Copy out the entries verbatim, from the line with "Tap heart on abhinit_khanna's comment" to the line with "Action: pyautogui.click(x=223, y=62)", both of those lines included.

________________

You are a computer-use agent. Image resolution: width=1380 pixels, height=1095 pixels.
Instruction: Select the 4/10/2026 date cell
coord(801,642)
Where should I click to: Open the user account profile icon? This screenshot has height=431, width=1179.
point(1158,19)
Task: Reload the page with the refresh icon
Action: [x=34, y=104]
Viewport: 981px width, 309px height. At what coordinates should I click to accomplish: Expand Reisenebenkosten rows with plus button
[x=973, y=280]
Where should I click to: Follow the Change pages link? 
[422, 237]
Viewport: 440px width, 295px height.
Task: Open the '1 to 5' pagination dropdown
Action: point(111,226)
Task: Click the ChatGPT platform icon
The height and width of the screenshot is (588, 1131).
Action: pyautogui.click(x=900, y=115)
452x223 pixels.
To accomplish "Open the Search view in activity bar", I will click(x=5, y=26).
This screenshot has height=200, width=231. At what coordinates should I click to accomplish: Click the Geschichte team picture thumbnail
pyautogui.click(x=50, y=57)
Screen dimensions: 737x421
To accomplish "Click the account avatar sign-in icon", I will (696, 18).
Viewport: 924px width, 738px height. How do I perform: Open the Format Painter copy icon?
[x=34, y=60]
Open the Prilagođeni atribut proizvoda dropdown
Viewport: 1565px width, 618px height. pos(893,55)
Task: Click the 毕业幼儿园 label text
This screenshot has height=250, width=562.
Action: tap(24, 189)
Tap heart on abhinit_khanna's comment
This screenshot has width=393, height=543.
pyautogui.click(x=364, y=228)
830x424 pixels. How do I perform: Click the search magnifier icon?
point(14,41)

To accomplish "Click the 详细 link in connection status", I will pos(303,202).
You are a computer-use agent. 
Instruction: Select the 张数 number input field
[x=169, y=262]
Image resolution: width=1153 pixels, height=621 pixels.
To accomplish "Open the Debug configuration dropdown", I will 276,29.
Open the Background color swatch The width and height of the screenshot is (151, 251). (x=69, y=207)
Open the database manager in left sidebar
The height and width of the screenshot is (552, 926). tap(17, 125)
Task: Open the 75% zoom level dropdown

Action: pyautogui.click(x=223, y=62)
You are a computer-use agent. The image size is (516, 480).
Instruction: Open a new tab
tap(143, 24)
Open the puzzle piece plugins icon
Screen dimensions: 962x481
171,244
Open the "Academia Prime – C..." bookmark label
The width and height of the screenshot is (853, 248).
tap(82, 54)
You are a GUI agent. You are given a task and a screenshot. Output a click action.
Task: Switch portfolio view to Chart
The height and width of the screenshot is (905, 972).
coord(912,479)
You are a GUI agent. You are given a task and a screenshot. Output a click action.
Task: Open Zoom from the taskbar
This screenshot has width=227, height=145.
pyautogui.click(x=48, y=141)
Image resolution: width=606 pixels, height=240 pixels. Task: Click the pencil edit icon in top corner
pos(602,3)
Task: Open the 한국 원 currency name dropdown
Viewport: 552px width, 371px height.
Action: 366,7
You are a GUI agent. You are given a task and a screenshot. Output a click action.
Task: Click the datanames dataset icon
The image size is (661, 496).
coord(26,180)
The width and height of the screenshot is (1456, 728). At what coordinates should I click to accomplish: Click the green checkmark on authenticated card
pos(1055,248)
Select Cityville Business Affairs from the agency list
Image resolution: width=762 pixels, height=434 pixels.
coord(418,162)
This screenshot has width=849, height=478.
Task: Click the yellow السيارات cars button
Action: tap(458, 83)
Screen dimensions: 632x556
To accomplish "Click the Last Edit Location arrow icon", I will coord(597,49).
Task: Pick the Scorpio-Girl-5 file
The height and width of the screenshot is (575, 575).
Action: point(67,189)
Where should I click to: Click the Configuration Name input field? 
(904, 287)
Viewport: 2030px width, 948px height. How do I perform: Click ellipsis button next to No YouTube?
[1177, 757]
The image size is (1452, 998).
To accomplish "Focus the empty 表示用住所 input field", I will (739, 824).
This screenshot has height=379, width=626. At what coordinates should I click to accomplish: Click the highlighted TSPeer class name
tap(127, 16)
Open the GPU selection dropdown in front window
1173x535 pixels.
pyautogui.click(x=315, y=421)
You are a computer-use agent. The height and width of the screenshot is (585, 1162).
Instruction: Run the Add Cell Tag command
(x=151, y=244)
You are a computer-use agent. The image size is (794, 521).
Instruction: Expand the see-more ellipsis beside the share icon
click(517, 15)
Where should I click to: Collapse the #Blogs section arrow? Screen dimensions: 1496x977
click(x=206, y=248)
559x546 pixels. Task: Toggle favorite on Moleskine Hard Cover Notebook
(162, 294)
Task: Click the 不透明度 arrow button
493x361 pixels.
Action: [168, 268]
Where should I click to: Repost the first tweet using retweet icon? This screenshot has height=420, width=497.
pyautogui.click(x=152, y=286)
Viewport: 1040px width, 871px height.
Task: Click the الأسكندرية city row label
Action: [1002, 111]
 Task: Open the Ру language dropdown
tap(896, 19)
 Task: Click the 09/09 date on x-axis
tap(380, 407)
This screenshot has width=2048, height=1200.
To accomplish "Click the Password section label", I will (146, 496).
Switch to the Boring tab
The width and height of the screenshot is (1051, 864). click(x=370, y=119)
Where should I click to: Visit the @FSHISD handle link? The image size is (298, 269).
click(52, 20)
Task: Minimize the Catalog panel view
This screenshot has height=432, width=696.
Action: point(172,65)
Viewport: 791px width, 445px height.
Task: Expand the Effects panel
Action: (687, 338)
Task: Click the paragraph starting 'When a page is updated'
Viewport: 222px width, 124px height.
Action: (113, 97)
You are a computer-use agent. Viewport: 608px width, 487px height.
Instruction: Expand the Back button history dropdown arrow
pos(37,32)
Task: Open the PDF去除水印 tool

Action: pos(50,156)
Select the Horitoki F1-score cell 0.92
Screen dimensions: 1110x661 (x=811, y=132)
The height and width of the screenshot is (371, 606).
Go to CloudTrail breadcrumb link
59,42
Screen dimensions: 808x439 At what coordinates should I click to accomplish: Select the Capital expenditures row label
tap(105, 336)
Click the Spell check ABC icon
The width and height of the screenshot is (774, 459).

________________

■ **Task result**
Tap heart on abhinit_khanna's comment
This screenshot has width=393, height=543.
pyautogui.click(x=364, y=228)
830x424 pixels. How do I perform: Click the search magnifier icon?
point(14,41)

To accomplish "Click the 详细 link in connection status", I will pos(303,202).
You are a computer-use agent. 
Instruction: Select the 张数 number input field
[x=169, y=262]
Image resolution: width=1153 pixels, height=621 pixels.
To accomplish "Open the Debug configuration dropdown", I will 276,29.
Open the Background color swatch The width and height of the screenshot is (151, 251). (x=69, y=207)
Open the database manager in left sidebar
The height and width of the screenshot is (552, 926). tap(17, 125)
Task: Open the 75% zoom level dropdown

Action: pyautogui.click(x=223, y=62)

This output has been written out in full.